It’s hard not to feel bad for Giants fans after losing the one player fans most associate with post-season success – Madison Bumgarner. To make matters worse, Bumgarner signed with divisional rivals, the Arizona Diamondbacks, so the fans get to see him in a not-Giants uniform trying to make the Giants lose, and all San Francisco got for him was a draft pick. That has to sting. I know for Giants fans it will be hard to look at their roster for a few weeks, but eventually they will be ready to face reality and when they have grieved, this article will be sitting there like a hug from your best friend after a bad breakup. Who in the name of God will start games for the Giants in 2020, you ask? I’m here for you, man.

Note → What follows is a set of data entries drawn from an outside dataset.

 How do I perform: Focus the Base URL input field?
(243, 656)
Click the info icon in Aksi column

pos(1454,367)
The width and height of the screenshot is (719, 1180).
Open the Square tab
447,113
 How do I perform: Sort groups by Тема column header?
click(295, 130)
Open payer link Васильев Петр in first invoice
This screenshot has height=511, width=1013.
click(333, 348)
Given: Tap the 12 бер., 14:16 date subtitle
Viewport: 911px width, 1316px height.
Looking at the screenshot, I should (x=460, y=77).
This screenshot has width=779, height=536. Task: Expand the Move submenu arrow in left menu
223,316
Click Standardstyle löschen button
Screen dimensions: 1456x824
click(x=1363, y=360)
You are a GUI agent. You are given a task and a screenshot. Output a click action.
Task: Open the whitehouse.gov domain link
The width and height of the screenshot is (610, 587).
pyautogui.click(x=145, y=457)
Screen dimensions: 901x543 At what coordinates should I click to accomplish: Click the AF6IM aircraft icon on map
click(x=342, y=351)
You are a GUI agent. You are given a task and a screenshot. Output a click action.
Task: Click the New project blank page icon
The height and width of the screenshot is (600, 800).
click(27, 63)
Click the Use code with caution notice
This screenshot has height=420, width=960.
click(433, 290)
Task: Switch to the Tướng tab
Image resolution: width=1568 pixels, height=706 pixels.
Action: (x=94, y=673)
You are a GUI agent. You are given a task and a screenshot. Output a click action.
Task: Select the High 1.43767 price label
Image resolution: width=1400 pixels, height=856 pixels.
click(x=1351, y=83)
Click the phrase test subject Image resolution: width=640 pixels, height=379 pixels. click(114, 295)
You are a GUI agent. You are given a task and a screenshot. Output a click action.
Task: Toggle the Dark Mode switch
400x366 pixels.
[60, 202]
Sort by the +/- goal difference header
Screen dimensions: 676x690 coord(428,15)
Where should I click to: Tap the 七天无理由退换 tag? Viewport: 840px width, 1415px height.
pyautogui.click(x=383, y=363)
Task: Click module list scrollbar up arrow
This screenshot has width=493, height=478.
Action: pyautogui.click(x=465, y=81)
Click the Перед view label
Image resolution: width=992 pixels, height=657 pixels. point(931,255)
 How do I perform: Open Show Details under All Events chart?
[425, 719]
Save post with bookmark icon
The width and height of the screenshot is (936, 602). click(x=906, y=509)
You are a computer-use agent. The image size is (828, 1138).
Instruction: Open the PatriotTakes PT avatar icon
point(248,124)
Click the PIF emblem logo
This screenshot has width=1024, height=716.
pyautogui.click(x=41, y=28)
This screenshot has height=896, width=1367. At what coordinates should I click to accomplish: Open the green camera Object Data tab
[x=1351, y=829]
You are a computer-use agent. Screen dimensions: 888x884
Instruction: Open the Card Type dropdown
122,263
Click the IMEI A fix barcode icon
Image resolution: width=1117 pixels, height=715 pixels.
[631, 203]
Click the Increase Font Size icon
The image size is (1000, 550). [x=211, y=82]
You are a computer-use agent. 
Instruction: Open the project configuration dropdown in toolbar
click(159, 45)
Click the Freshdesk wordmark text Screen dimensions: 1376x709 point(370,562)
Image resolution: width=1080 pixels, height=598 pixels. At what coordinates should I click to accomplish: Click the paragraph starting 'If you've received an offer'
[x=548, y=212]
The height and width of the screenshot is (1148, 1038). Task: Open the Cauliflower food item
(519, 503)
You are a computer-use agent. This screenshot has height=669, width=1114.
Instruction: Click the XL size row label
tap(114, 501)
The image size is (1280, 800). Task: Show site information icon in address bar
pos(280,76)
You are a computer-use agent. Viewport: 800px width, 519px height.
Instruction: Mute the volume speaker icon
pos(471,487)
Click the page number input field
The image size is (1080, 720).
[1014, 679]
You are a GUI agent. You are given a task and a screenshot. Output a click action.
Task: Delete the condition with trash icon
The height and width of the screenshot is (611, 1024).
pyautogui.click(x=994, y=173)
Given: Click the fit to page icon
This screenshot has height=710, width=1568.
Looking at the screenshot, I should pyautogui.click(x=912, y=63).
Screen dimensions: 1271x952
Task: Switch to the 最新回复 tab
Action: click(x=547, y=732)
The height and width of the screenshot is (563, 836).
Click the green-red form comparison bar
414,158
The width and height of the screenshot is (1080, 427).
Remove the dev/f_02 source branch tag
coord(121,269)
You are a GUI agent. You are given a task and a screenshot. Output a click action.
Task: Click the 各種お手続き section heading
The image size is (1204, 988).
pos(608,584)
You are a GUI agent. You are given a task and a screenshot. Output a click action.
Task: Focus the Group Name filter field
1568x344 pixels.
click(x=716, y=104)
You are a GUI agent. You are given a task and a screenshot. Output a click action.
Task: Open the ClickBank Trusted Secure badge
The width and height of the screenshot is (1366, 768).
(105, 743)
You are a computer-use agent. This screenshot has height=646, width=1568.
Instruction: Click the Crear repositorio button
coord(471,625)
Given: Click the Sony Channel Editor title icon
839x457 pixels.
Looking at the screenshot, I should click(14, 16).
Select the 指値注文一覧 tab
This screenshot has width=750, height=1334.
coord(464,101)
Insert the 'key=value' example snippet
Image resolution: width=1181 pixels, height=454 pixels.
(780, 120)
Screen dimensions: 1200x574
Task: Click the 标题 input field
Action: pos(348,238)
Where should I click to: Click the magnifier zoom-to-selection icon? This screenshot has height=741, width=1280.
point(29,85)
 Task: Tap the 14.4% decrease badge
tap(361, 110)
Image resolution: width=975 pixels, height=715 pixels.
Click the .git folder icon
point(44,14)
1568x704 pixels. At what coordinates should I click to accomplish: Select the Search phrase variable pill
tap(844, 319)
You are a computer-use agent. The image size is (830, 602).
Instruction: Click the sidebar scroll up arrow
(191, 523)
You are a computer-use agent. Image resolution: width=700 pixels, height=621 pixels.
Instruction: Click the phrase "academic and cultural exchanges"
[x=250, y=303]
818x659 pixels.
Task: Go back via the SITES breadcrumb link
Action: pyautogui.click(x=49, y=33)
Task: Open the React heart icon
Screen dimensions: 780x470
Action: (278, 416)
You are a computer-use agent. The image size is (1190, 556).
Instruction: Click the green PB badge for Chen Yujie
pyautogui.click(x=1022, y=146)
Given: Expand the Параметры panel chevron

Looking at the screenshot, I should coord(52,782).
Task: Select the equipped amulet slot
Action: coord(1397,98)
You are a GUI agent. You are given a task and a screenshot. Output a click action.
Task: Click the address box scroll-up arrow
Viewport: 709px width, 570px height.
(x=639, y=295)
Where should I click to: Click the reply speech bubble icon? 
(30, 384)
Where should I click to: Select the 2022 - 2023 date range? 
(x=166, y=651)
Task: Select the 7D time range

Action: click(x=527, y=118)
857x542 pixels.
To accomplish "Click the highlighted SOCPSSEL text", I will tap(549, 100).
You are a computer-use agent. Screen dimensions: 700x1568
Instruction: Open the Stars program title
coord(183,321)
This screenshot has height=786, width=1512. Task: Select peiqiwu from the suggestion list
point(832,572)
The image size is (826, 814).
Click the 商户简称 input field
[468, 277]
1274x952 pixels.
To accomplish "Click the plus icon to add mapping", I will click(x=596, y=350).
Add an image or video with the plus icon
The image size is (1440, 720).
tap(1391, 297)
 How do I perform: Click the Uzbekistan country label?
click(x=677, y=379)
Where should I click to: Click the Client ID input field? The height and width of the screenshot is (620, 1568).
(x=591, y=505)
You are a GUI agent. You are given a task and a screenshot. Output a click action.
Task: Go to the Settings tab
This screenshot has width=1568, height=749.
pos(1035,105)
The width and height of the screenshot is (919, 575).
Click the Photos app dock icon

There are reasons to despair if you are a Giant’s fan, but there are reasons to hope as well and things are legitimately not as dark as they seem when it comes to the starting rotation. Try to keep in mind that the Giants are in the middle of a “soft rebuild”. They are trying to build a team that will stay out of the cellar and be worth watching, that is building for the long run without tearing it down to the studs. That means looking for bargains and taking short term risks on guys for reasonable costs who could completely flame out, but since they are on short deals, they don’t burden the team moving forward – enter Kevin Gausman. The former “Ace in Waiting” of the Orioles was available in part because of his 5.72 ERA in 2019. There are a couple of things that indicate that this might be a smart signing for the Giants. First of all, even though Gausman has been around a while he will only turn 29 in January. His fastball still sits around 94 and his control is good as indicated by his career walk rate of 2.72 per nine. Two more indicators of a possible brighter future for Gausman is the disparity between his ERA and his FIP – 5.72 versus 3.98 – portending a return to a reasonable ERA. Also, his BABIP was .344 which was 30 points above his career average – another indicator of possible bad luck contributing to his craptastic 2019. Where Gausman gets in trouble – and it has always been this way – is the long ball. His career rate of 1.26 homers per nine is up there, but he is leaving a hitters park in Atlanta and moving to an extreme pitcher’s park where the park and the weather both help to suppress offense. Even if he doesn’t pitch significantly better (which he probably will), his numbers should improve quite a bit. He is not an ace, but as the A’s have shown over the last couple of seasons you can get by without an ace if you can get average pitching and lots of depth. Gausman is a good signing on a one year deal – $9 million, and if he likes pitching in SF he might be a good candidate for an extension at mid-season.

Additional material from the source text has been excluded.